- [Directions]: Output all of the data exactly, keeping any images out of the copy.

Data entries
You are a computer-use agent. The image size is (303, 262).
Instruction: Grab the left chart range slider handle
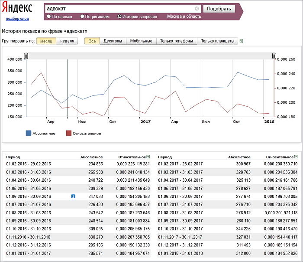(26, 56)
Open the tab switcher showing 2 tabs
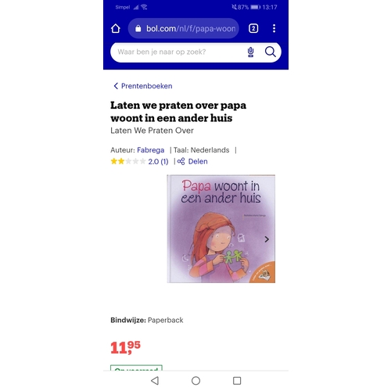391x391 pixels. point(253,28)

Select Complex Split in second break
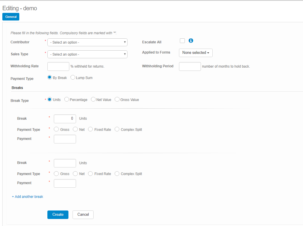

- [Task result]:
You are a computer-use agent. The image size is (303, 262).
Instruction: Grab the left chart range slider handle
(26, 56)
Open the tab switcher showing 2 tabs
391x391 pixels. point(253,28)

Select Complex Split in second break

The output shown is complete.